As I was driving yesterday afternoon, a thought came to me unbidden: I had in my possession a business card for the child psychologist who was part of E.'s evaluation team. The one that told us to come back in a year and see where he was then. The impression A. and I had at the time was that the evaluation team was split and that she might lean towards the diagnosis.
In any case, we were back in the queue for the re-evaluation. When we called this summer, we were told we would need to fill out the paperwork again, go through the whole process. This didn't seem quite right, but we couldn't remember any explicit promises that there'd be a shorter line for the re-eval, so we did as we were told.
So I called the psychologist this morning to let her know about the recent rough patch and get some suggestions. Which boil down mostly to the fact that the adults around him need to know and understand his communication limitations. While we need to do some advocating, the main key will be getting his teacher to communicate more fully and on a regular, preferably daily, basis. I suspect this will be harder than it looks on paper since most of my communication with the teacher so far have left me unsatisfied; she never provides all the information I'm looking for and is not so good on following through. It will take a lot of effort on our part.
There was, of course, an ulterior motive in making the call today, and I didn't have to do much of anything to get movement in that direction. The psychologist pulled up E.'s record to remind herself of the assessment. I answered one of her questions that we were in line for the re-eval, but didn't have an appointment set up yet. She mentioned that she didn't see why we should have to go through the whole process again since he's already an established patient and they have his history on record.

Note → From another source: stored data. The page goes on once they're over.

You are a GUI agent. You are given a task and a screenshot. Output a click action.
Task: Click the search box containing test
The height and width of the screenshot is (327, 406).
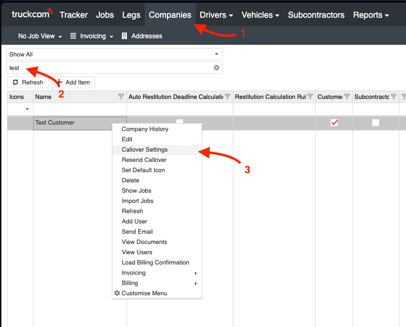110,68
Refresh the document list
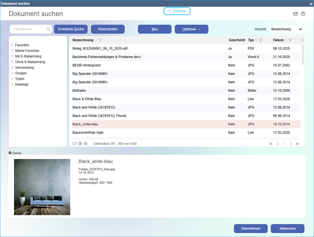 click(74, 143)
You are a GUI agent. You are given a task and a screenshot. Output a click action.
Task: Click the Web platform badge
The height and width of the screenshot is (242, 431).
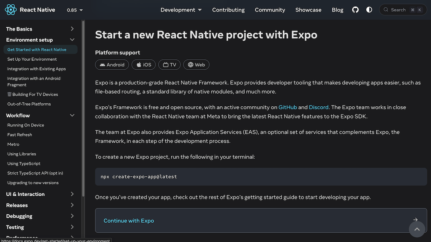(196, 65)
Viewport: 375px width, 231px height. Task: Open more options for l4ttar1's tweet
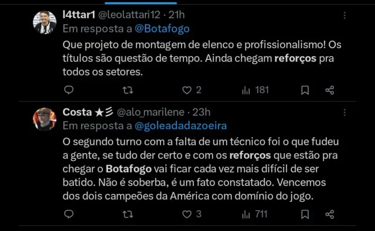pos(345,15)

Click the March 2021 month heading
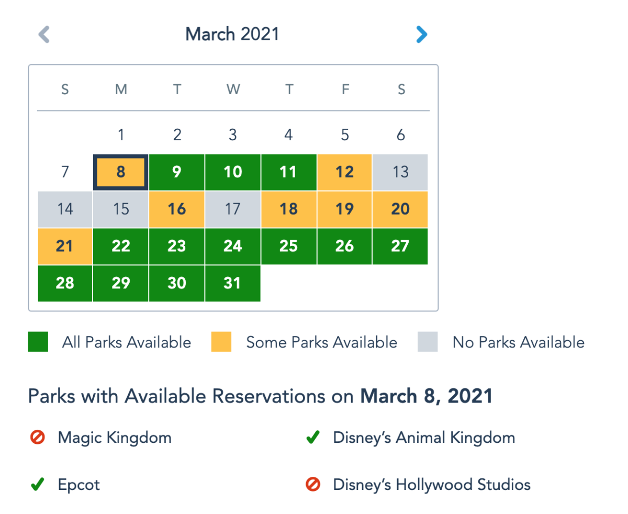232,35
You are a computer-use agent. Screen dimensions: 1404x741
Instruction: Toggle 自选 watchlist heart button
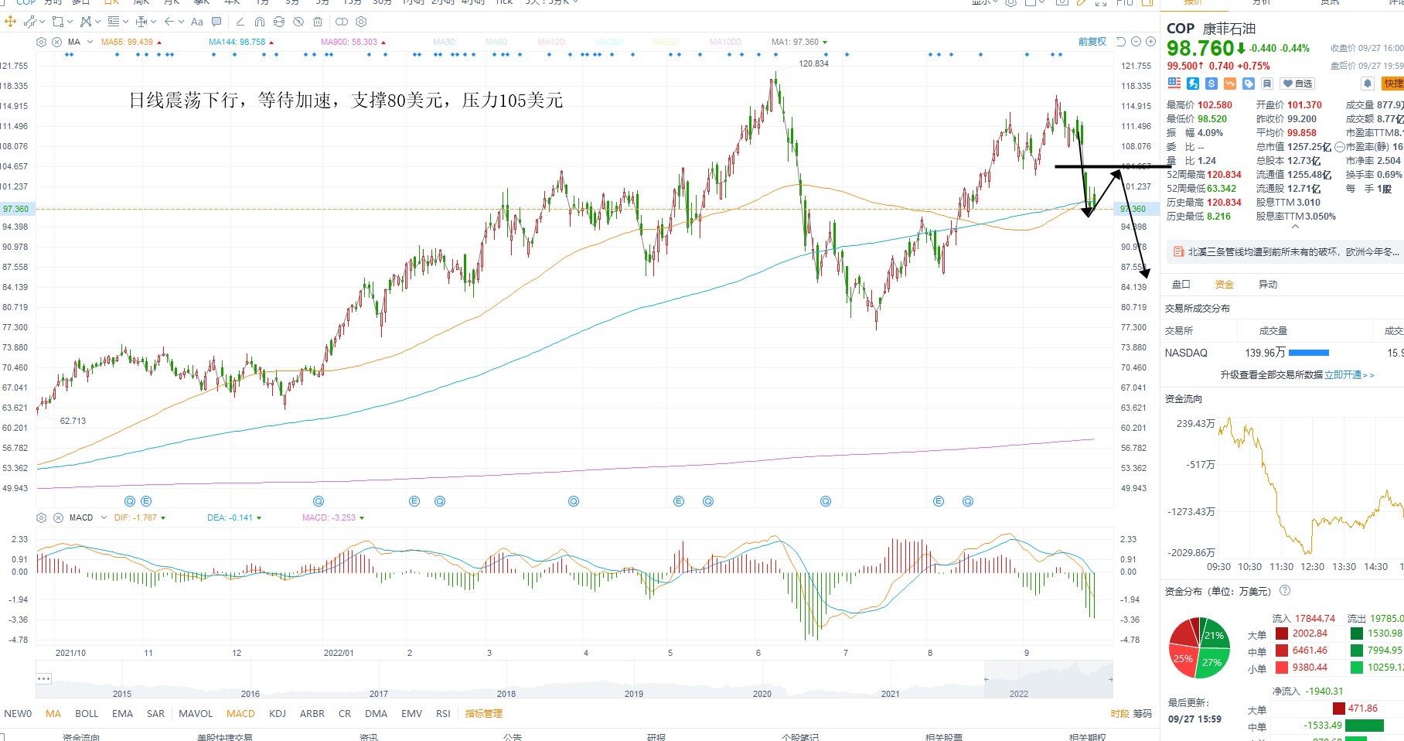1297,84
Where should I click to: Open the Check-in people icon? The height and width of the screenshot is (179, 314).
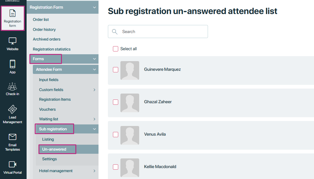(x=13, y=86)
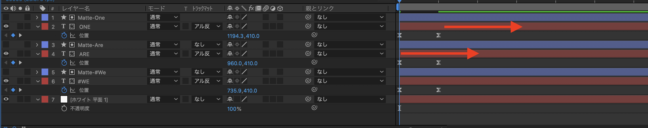Screen dimensions: 648x128
Task: Expand the Matte-One layer properties
Action: 37,17
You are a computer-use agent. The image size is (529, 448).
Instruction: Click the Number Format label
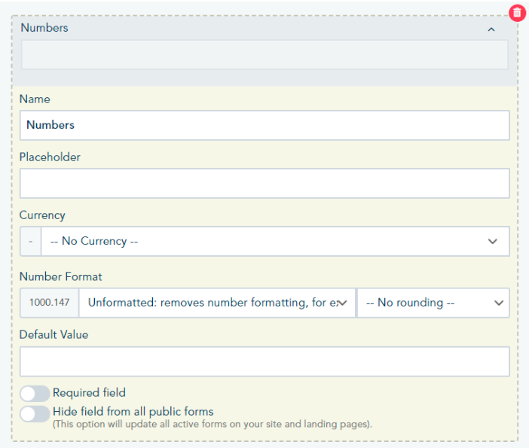coord(60,276)

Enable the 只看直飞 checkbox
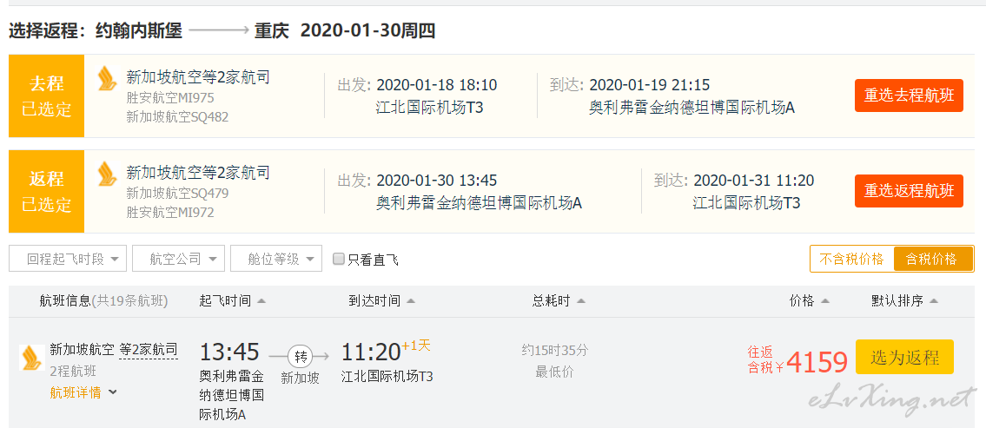(339, 259)
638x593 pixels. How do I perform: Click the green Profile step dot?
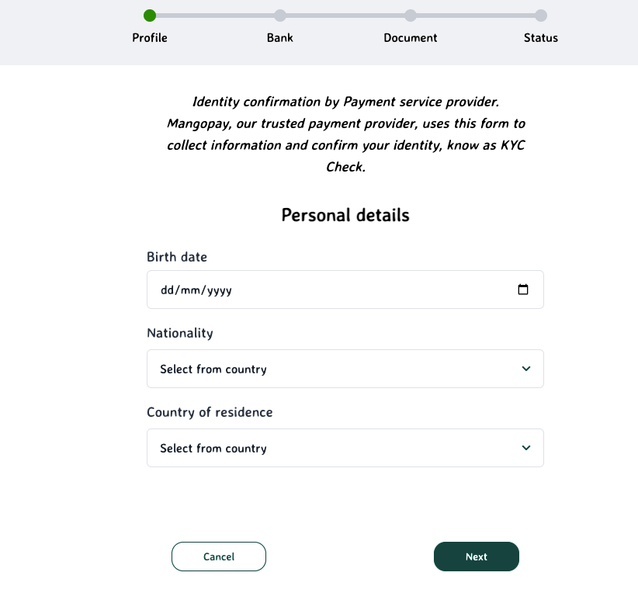[150, 16]
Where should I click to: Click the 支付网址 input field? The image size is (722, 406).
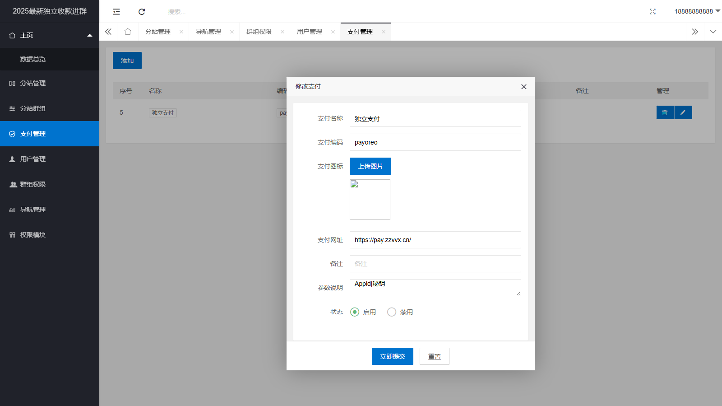click(x=435, y=240)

Turns out that there was a change in the administrative staff this past summer, so our status of re-eval was not handled properly. We got a call this afternoon to schedule our appointment--not for a little over a month, but better than what they'd been telling us before.
I don't think a diagnosis will be a cure-all. But, as I explained to the psychologist, I think it will give us better access to services and some terminology that will lead to a better understanding of the cluster of issues E. has--or at least sound official enough that a teacher might take heed. Currently, there are several things his therapists are sneaking in without them being part of his IEP; with an autism or Asperger's diagnosis, he would change categories and these issues would be addressed head on in his paperwork.
We've still got an uphill battle. We need to address the current problems now and not let them go any further. And I already know it won't be easy. But I'll take the small victory for today. I'm too exhausted not to.